(Excerpts from a dataset)

════

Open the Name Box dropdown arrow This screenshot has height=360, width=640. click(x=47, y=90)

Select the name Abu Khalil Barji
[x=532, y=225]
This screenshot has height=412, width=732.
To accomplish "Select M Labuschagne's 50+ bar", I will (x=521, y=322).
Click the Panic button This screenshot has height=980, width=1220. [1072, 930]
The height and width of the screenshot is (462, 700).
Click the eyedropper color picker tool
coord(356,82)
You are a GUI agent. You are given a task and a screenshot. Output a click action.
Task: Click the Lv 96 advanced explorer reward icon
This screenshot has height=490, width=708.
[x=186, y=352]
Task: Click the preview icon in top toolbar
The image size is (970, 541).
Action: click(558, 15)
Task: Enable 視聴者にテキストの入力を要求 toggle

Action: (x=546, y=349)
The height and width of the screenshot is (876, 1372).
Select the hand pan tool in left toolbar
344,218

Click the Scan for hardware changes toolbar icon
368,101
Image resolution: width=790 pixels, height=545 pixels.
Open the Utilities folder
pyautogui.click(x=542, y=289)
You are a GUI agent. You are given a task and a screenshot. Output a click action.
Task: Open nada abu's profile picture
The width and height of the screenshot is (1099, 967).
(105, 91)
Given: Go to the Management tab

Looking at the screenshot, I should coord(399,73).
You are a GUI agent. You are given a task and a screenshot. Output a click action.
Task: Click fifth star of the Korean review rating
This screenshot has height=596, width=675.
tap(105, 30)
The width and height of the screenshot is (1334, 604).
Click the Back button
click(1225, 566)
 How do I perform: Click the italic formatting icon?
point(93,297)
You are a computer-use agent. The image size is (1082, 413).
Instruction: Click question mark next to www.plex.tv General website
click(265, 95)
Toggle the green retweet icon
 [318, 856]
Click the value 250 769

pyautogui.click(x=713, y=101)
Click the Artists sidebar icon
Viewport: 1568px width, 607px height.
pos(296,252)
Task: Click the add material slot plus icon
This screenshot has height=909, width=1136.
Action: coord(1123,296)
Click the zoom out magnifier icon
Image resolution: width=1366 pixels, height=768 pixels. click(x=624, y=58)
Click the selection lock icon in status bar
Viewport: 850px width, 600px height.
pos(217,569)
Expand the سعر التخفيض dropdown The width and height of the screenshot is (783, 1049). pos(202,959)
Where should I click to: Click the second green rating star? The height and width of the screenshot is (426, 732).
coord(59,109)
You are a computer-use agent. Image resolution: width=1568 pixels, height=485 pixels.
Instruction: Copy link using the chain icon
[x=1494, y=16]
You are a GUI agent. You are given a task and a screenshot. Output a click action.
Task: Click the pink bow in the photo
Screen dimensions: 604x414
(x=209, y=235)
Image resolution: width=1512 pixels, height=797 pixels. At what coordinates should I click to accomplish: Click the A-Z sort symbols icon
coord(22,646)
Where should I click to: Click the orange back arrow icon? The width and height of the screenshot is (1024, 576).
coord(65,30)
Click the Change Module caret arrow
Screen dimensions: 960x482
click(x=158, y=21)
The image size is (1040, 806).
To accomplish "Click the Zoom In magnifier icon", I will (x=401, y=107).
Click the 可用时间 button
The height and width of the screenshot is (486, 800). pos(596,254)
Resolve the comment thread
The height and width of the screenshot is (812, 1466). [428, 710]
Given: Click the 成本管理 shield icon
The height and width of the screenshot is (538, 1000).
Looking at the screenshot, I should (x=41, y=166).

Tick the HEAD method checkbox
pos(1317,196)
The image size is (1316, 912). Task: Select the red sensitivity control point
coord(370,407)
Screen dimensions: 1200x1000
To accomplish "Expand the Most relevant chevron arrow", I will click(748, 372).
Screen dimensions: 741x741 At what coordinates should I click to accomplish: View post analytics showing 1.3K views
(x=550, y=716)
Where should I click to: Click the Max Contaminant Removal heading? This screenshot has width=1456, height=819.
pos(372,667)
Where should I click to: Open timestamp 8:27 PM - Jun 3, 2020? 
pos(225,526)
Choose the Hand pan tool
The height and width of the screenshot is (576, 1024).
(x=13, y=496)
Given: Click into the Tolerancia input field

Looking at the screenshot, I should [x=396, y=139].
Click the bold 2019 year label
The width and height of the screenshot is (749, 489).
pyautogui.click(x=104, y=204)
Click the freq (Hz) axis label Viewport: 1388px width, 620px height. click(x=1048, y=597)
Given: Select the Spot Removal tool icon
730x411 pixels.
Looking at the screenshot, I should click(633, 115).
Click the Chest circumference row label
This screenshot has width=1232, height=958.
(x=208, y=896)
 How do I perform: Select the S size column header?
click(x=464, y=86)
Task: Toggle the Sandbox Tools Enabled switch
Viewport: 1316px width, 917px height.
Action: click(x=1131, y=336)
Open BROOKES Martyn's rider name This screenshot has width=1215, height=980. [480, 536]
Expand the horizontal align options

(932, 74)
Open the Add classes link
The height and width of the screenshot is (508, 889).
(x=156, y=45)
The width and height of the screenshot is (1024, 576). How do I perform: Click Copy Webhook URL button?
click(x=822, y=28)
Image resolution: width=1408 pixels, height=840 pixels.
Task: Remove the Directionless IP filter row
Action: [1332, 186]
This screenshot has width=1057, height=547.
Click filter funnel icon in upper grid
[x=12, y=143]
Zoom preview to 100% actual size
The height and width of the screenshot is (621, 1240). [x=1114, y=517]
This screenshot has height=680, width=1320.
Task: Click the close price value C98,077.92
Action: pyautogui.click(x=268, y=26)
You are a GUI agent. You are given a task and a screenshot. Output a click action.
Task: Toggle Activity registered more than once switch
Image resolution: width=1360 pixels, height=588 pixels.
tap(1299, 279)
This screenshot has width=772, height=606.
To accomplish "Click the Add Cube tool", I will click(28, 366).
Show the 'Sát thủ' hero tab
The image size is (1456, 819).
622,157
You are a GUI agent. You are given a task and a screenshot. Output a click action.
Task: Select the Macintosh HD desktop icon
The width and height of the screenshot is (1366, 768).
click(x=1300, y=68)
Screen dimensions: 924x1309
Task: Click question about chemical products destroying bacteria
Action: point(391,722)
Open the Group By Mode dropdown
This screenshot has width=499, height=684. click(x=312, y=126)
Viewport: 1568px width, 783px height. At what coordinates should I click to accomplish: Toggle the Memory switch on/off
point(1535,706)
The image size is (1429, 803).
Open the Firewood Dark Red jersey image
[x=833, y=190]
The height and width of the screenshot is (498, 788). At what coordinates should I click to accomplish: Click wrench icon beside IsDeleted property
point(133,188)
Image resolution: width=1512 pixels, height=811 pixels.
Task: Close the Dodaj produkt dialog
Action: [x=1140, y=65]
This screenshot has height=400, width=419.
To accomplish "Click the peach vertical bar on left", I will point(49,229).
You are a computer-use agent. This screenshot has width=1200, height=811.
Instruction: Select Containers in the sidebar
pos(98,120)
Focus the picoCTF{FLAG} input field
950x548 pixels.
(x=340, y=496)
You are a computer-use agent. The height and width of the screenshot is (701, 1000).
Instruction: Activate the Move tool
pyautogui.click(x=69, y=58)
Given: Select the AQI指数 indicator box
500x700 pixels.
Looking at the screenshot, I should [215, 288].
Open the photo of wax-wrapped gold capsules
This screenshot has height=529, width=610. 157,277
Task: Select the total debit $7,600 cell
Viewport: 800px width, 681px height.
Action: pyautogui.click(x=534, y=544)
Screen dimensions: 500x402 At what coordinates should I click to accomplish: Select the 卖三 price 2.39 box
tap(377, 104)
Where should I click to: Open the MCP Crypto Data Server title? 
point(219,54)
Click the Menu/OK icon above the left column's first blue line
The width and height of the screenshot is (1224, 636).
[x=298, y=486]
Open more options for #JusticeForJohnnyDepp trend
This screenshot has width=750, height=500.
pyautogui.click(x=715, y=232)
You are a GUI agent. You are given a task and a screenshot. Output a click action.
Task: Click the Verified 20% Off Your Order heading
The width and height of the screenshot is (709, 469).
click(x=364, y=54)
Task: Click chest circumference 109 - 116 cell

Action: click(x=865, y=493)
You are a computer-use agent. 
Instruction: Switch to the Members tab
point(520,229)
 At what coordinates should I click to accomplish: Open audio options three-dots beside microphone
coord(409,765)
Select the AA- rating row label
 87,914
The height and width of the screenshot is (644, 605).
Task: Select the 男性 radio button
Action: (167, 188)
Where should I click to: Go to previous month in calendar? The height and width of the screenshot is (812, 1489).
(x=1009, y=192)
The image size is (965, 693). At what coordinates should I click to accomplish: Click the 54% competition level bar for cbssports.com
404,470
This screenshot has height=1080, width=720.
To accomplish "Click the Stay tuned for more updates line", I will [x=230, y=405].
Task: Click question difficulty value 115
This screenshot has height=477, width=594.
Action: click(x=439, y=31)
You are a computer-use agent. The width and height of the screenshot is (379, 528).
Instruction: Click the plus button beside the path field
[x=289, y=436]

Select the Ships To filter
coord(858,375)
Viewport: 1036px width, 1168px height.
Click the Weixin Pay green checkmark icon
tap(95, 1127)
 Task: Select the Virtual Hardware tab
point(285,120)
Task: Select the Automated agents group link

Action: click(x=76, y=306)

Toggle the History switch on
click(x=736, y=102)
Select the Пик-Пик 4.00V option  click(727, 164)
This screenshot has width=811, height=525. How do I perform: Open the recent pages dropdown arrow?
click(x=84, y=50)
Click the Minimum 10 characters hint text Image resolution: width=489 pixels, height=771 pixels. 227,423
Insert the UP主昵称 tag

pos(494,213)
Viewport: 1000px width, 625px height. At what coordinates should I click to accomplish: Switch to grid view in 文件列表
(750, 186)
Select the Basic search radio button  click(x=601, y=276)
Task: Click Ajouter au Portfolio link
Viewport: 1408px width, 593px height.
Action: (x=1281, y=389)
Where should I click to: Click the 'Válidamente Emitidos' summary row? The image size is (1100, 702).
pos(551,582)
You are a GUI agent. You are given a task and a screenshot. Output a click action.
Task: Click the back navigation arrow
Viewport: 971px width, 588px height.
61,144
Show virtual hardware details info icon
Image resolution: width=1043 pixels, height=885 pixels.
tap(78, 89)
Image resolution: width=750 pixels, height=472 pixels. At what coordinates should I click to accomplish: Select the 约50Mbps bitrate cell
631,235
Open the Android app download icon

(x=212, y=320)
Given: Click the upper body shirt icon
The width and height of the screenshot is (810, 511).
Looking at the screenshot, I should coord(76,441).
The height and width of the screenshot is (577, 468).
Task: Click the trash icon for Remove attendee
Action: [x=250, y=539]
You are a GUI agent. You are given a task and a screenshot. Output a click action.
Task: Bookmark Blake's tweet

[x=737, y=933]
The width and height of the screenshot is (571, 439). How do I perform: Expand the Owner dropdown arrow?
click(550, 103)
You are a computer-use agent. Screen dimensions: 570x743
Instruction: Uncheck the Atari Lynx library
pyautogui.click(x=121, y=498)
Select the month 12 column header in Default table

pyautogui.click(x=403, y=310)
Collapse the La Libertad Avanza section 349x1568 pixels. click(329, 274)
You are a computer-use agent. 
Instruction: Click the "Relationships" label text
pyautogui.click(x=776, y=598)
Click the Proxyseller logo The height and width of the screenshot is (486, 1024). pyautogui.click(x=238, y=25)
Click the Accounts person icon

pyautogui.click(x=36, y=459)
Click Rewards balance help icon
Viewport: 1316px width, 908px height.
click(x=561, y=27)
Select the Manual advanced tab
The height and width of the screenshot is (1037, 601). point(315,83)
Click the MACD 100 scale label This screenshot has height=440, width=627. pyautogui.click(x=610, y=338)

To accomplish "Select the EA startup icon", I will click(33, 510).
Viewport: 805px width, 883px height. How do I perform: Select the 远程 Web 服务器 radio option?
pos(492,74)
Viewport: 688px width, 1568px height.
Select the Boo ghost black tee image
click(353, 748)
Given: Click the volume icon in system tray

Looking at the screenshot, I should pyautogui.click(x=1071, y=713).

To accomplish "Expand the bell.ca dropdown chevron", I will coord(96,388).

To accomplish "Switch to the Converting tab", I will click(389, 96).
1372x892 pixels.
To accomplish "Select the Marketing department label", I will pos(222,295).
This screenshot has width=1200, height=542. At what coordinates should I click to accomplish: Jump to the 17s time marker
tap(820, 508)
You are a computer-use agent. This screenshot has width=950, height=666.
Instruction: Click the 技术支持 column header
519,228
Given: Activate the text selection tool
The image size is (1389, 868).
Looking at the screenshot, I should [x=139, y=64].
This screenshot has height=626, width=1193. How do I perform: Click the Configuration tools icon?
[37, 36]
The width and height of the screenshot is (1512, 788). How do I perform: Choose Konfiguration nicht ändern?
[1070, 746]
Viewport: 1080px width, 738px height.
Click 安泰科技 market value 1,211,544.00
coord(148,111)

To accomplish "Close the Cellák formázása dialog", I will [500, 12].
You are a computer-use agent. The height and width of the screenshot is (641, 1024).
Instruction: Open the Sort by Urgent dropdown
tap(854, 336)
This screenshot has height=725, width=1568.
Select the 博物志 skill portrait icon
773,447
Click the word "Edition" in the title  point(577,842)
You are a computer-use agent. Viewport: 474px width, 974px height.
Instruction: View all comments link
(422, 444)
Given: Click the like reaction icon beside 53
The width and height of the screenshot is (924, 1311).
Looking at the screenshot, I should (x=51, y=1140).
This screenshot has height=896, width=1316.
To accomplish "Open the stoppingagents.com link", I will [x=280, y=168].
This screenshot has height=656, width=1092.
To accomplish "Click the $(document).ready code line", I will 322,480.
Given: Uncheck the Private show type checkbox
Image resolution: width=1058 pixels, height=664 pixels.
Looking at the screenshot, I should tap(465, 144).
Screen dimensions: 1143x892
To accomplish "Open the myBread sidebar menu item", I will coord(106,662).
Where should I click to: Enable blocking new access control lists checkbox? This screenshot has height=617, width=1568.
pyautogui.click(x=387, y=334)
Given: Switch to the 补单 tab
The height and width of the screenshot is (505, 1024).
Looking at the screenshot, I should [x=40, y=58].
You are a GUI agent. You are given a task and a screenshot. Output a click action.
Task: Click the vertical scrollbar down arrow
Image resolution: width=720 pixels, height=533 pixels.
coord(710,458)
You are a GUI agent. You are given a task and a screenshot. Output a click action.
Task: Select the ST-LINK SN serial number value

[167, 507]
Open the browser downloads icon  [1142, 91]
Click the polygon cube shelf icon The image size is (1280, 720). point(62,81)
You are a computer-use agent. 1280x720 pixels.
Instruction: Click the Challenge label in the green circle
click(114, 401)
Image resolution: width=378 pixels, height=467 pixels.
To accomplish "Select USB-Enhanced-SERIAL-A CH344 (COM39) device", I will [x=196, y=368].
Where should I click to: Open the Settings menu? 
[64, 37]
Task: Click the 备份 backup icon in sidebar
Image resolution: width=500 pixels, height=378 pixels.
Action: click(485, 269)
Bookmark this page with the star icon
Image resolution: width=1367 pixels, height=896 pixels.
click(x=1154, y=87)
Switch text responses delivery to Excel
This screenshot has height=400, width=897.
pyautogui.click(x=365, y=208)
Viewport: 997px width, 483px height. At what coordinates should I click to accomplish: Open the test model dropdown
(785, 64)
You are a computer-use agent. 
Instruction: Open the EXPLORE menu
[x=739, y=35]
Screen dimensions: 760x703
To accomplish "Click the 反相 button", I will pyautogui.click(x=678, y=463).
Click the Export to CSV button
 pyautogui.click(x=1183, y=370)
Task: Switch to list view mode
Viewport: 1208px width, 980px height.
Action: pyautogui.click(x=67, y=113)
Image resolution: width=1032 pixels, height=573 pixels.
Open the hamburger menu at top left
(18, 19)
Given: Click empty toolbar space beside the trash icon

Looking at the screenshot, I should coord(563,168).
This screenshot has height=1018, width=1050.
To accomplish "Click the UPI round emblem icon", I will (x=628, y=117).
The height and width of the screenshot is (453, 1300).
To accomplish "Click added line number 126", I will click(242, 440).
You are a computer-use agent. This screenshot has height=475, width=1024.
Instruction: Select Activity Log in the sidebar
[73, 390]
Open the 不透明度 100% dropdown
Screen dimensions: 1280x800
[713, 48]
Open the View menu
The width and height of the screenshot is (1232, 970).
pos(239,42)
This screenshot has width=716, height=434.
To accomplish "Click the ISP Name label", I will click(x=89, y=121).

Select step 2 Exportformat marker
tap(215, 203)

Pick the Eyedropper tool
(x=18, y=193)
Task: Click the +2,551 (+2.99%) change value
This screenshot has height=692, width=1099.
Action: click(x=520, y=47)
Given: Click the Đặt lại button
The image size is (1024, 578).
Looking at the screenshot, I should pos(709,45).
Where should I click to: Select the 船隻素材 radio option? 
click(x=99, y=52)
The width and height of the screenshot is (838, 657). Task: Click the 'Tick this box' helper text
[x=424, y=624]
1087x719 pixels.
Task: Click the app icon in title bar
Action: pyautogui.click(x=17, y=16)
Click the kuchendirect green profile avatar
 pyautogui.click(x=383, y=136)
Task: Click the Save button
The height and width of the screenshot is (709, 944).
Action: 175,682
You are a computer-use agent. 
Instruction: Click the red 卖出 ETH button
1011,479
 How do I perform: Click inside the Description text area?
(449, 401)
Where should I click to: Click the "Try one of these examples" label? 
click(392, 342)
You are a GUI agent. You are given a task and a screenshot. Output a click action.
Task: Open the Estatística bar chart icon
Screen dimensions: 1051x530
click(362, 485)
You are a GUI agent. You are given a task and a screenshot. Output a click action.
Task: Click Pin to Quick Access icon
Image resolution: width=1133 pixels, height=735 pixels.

════

• _Work order_: All lines above from the one containing "This screenshot has width=1200, height=542." to the one containing "Given: Switch to the 补单 tab" must be repeated exactly, both lines included, and no others.

• _Worked solution_:
This screenshot has width=1200, height=542. At what coordinates should I click to accomplish: Jump to the 17s time marker
tap(820, 508)
You are a computer-use agent. This screenshot has width=950, height=666.
Instruction: Click the 技术支持 column header
519,228
Given: Activate the text selection tool
The image size is (1389, 868).
Looking at the screenshot, I should [x=139, y=64].
This screenshot has height=626, width=1193. How do I perform: Click the Configuration tools icon?
[37, 36]
The width and height of the screenshot is (1512, 788). How do I perform: Choose Konfiguration nicht ändern?
[1070, 746]
Viewport: 1080px width, 738px height.
Click 安泰科技 market value 1,211,544.00
coord(148,111)

To accomplish "Close the Cellák formázása dialog", I will [500, 12].
You are a computer-use agent. The height and width of the screenshot is (641, 1024).
Instruction: Open the Sort by Urgent dropdown
tap(854, 336)
This screenshot has height=725, width=1568.
Select the 博物志 skill portrait icon
773,447
Click the word "Edition" in the title  point(577,842)
You are a computer-use agent. Viewport: 474px width, 974px height.
Instruction: View all comments link
(422, 444)
Given: Click the like reaction icon beside 53
The width and height of the screenshot is (924, 1311).
Looking at the screenshot, I should (x=51, y=1140).
This screenshot has height=896, width=1316.
To accomplish "Open the stoppingagents.com link", I will [x=280, y=168].
This screenshot has height=656, width=1092.
To accomplish "Click the $(document).ready code line", I will 322,480.
Given: Uncheck the Private show type checkbox
Image resolution: width=1058 pixels, height=664 pixels.
Looking at the screenshot, I should tap(465, 144).
Screen dimensions: 1143x892
To accomplish "Open the myBread sidebar menu item", I will coord(106,662).
Where should I click to: Enable blocking new access control lists checkbox? This screenshot has height=617, width=1568.
pyautogui.click(x=387, y=334)
Given: Switch to the 补单 tab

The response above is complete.